* Your task *
What appears from the first line of the records below through the line containing "The image size is (147, 131)." must be reproduced verbatim.

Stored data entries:
━━━━

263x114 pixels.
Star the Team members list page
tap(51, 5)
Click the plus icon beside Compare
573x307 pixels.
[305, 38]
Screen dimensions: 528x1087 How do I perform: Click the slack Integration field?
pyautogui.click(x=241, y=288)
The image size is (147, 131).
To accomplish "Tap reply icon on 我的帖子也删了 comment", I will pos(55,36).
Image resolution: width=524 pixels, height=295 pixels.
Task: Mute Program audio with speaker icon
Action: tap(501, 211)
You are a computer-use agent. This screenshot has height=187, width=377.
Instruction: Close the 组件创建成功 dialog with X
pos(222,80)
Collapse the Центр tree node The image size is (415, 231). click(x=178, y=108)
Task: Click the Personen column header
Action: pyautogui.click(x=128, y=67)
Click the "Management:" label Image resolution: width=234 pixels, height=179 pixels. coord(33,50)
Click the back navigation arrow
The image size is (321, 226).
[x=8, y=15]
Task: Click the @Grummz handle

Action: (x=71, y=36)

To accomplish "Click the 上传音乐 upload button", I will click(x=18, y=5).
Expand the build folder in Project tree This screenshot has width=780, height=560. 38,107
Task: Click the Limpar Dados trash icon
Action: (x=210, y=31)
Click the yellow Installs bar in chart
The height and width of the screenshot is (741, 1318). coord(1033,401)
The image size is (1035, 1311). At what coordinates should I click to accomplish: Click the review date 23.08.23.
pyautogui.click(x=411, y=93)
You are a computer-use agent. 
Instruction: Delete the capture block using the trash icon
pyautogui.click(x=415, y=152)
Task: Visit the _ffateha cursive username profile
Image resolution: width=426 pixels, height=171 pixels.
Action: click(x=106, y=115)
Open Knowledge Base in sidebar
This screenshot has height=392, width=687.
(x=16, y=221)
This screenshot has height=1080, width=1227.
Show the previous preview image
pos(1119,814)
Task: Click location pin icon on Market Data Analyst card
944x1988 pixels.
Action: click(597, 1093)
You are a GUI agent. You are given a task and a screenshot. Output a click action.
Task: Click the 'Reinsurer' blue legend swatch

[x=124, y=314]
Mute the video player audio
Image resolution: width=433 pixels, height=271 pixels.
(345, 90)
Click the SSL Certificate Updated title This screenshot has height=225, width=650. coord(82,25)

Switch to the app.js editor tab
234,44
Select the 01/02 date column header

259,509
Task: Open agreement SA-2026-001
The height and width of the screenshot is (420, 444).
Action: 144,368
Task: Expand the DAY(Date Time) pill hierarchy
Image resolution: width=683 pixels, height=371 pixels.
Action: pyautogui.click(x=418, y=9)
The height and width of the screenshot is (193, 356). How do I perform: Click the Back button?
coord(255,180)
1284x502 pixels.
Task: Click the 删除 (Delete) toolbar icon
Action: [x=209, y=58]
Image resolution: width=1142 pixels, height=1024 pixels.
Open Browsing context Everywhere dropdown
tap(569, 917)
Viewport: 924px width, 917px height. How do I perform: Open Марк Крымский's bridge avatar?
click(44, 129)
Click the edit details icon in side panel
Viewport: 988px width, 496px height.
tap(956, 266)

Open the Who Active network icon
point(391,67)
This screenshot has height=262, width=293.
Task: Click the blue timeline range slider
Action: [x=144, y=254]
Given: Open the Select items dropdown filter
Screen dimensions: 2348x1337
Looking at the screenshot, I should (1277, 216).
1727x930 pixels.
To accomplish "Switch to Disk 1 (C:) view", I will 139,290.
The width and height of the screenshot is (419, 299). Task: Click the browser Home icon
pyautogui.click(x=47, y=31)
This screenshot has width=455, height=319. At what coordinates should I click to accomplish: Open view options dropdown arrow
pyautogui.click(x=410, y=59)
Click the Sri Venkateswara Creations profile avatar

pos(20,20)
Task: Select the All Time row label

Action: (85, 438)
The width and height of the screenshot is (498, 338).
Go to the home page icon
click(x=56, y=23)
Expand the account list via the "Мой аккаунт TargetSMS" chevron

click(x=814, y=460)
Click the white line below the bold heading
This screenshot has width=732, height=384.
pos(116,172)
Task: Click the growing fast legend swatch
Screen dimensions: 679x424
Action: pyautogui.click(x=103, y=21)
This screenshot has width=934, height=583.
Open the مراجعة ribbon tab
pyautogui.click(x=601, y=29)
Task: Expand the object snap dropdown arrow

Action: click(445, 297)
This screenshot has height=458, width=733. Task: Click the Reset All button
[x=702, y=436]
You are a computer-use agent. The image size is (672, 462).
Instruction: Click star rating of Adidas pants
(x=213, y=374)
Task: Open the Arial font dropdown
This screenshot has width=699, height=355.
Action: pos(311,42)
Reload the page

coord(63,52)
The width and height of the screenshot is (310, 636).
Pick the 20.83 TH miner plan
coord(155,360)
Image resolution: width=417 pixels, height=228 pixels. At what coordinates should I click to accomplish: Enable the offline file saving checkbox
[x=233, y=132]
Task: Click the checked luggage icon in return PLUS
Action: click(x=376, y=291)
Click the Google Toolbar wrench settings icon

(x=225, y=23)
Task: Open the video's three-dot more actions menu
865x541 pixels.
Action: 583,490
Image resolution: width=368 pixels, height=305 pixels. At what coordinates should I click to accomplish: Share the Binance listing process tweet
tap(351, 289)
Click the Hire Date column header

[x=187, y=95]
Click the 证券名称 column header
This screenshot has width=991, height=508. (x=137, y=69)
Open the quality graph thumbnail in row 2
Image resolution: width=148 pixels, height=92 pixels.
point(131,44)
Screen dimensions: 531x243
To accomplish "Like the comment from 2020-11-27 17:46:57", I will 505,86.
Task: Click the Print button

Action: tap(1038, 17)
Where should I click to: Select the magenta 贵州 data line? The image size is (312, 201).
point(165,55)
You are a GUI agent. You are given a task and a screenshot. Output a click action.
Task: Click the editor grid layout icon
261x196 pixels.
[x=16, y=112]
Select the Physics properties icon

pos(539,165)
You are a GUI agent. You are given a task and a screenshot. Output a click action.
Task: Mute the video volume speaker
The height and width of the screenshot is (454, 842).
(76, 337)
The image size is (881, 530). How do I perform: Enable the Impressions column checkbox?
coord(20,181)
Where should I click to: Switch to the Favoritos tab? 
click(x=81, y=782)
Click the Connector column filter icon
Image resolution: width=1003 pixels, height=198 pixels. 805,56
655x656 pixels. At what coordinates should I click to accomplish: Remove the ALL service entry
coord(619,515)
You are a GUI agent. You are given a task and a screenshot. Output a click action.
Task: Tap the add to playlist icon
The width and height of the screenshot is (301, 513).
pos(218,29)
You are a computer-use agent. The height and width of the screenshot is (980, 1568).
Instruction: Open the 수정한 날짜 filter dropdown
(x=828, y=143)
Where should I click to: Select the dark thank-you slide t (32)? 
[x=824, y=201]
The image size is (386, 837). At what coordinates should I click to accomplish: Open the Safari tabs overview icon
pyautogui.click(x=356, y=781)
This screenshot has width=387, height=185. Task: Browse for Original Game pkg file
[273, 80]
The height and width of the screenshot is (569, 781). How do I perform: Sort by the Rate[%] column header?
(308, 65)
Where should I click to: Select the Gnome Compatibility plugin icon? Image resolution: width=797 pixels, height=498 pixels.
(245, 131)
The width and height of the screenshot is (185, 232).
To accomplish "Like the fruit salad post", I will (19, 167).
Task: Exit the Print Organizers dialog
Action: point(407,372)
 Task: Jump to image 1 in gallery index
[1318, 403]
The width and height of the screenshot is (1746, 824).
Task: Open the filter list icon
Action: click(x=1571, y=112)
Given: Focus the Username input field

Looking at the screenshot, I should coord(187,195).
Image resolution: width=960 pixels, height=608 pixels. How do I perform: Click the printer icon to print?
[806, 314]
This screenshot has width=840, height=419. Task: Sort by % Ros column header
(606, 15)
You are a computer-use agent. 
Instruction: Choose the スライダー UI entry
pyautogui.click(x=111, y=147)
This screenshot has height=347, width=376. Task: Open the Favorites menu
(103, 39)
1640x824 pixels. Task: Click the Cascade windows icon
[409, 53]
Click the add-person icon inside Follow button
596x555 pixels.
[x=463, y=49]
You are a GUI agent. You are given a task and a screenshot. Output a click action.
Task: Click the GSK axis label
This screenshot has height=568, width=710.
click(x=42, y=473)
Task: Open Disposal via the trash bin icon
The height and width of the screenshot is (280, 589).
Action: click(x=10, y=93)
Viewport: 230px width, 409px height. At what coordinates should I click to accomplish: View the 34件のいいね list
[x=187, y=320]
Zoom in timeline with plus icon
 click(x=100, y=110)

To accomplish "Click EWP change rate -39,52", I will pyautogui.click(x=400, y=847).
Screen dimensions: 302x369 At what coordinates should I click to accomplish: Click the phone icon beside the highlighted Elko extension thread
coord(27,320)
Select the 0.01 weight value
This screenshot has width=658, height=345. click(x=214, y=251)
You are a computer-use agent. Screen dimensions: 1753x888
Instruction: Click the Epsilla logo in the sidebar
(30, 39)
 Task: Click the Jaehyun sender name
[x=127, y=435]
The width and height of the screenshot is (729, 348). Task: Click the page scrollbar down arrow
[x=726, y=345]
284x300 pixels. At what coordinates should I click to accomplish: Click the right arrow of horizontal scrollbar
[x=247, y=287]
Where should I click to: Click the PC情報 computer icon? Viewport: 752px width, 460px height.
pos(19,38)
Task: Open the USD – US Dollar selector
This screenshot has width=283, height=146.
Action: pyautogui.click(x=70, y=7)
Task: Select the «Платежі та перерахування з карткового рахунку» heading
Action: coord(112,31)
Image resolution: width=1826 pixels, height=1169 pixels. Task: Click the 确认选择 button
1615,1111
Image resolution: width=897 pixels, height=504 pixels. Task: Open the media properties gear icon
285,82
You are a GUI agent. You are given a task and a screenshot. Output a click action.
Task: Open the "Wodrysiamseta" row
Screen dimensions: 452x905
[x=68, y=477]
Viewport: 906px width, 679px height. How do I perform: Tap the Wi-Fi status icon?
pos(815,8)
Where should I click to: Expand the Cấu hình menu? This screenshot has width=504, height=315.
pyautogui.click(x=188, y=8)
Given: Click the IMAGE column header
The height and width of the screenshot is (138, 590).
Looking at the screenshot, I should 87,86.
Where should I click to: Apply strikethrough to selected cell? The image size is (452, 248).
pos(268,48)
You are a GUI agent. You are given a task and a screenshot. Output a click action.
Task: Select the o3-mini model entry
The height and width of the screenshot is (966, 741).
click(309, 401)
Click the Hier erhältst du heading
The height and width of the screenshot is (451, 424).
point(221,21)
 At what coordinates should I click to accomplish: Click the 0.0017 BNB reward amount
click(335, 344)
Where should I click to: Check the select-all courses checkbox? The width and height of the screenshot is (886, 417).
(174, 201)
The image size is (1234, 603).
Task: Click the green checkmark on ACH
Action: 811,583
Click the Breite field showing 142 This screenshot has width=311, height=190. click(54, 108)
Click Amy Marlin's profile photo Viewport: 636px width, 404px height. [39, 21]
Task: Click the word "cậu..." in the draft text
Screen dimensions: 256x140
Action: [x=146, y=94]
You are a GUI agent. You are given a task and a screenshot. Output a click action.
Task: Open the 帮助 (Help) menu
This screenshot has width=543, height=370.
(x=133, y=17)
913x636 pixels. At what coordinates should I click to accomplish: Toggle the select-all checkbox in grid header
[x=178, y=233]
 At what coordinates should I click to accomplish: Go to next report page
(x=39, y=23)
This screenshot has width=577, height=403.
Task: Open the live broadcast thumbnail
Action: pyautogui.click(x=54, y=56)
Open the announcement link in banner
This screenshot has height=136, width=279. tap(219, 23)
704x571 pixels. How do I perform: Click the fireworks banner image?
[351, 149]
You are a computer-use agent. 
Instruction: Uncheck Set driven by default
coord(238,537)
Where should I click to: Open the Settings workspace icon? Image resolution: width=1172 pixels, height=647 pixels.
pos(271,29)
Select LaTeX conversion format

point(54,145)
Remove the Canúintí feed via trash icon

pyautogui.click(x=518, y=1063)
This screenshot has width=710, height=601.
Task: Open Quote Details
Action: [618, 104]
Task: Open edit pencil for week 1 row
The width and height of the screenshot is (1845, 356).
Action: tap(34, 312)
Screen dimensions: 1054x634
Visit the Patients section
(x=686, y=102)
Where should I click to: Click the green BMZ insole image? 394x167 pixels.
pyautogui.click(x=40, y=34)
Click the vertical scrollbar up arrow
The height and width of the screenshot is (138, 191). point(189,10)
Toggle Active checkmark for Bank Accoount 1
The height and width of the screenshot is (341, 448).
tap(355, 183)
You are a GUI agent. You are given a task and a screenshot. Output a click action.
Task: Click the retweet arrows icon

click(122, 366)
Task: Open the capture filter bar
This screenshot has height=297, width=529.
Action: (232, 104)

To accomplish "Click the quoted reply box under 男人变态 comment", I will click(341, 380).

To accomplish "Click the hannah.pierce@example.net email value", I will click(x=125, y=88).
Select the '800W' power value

━━━━

* Expected answer *
263x114 pixels.
Star the Team members list page
tap(51, 5)
Click the plus icon beside Compare
573x307 pixels.
[305, 38]
Screen dimensions: 528x1087 How do I perform: Click the slack Integration field?
pyautogui.click(x=241, y=288)
The image size is (147, 131).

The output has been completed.